I remember growing up, sitting at the dinner table with my brother and my parents, listening to and watching my parents. They had pencil and paper and were planning, dreaming about the future. They spoke about things they wanted to save for and projects they wanted to tackle. My parents would talk about building an addition on our house, make drawings of the deck they wished for and consider the cars they would buy. I recall the mounting excitement as we considered what the future might hold.
There were many-a-nights at that same dining table we reminisced about fun and emotional stories from the past. I’m not sure how many times my dad would tell us the story of the skunk that lived under his house when he was growing up and how his brother and sisters would go to school and smell like a polecat. I didn’t actually know what a polecat was but it was funny every time he told the story.
There’s something appealing about planning for the future and looking back on the past. Whether that’s a pleasant experience or one that stirs anxiety in our hearts, both become a magnet for our thoughts. Though it isn’t wrong to dream of the future or be nostalgic about the past, we have to be careful not to ignore the present.
“The mind would rather fret about the future or pine over the past–so the mind can cling to its own illusion of control. But the current moment? It cannot be controlled. And what a mind can’t control, it tends to discount. Brush past…over.”
I’m guilty of brushing past this moment because I’m setting my gaze on the future. I find myself distracted by what I feel I must get done. I’m trying to grasp at some sense of control.
I mentioned several weeks ago in my post What I Learned from Diego about Letting Go of Control, I felt like God was telling me to let go of control. So, I did. I started letting go of control. You know what happened? I started seeing God at work. He started giving me glimpses of the doors He wanted to open and the ways He wanted to move. So, naturally, I took that as my cue to step in and do my part. I always seem to presume that taking charge is my part.
However, look what Scripture says in John 6:29 (Amplified Version)
“Jesus replied, ‘This is the work (service) that God asks of you: that you believe in the One whom He has sent [that you cleave to, trust, rely on, and have faith in His Messenger.’]”
That is my part. To trust, to wait, to slow down. I want so much to take the wheel from God and move things along. Isn’t that what I’ve always wanted to do? Move past the right now so I can carry out the next thing and take credit for it?

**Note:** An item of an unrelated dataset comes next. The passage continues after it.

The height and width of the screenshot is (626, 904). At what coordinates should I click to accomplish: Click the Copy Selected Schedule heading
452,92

Could I possibly take a chance on God, to step back, slow down and let God move?
Do you find yourself in a similar situation? You yearn for the way things were? You replay the memories of a happier, easier time? Maybe it’s not the past that trips you up, but the uncertainty of the future. You feel compelled to make preparations and secure the outcome. When all along God is asking for you to be present with Him. He wants us to slow down, to trust, to rest in Him.

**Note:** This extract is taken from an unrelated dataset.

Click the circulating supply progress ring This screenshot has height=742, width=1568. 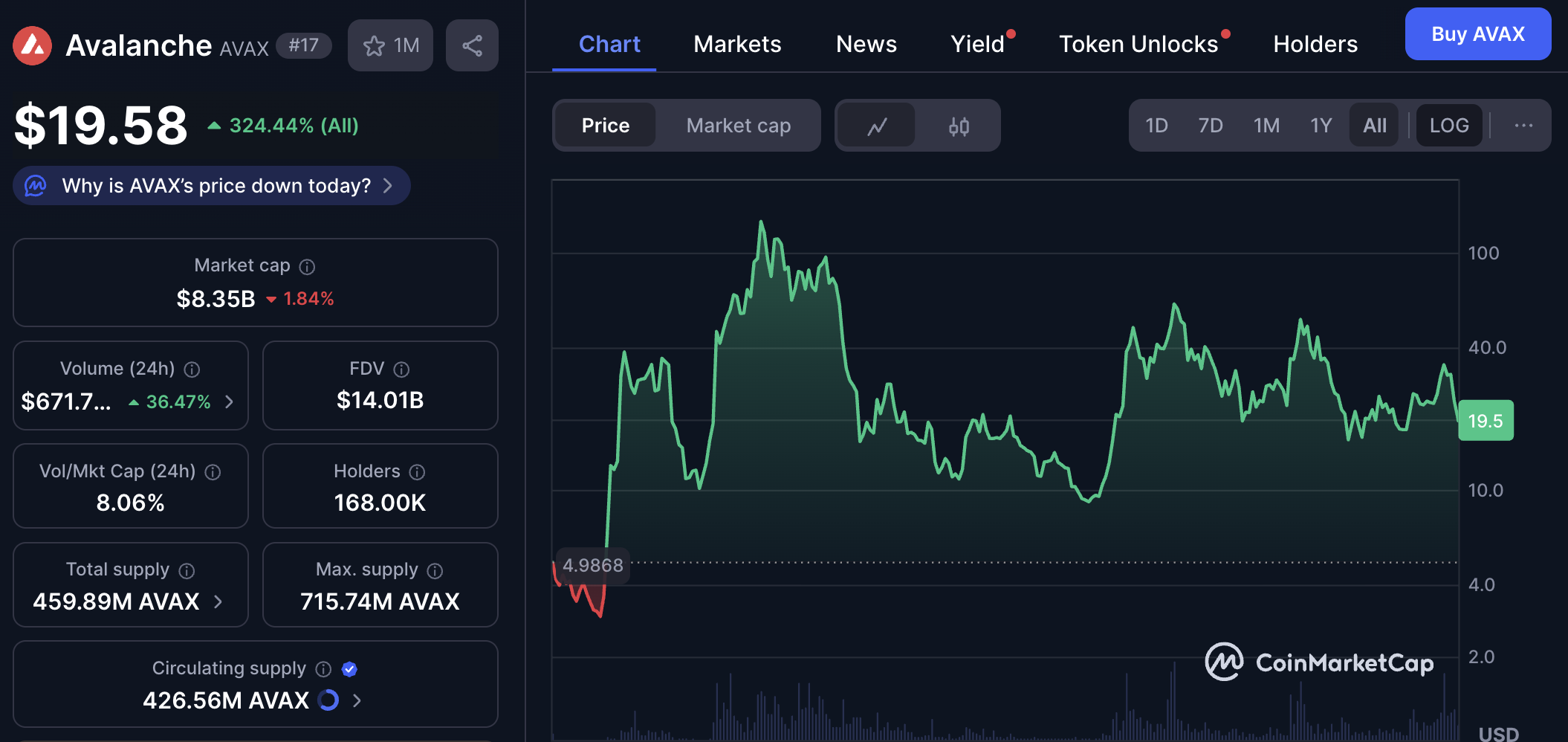328,700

For most of us the sweetness of still almost does us in. To sit in the quiet and hear the ticking of the clock is melodious for half a second. Then at that moment, the unfamiliar silence becomes deafening. We don’t live that life. We don’t slow ourselves to hear from God. We don’t still ourselves enough to know what’s next. Instead, we presume. What we call lives of faith are really lives of presumption. We move our thoughts ahead to fixing the problem, controlling the situation and filling the space.
In resting, in His presence–He guides, He shows Himself. The rush, the bustle, though it is the music of most of our lives, it often drowns out the refrain God is writing.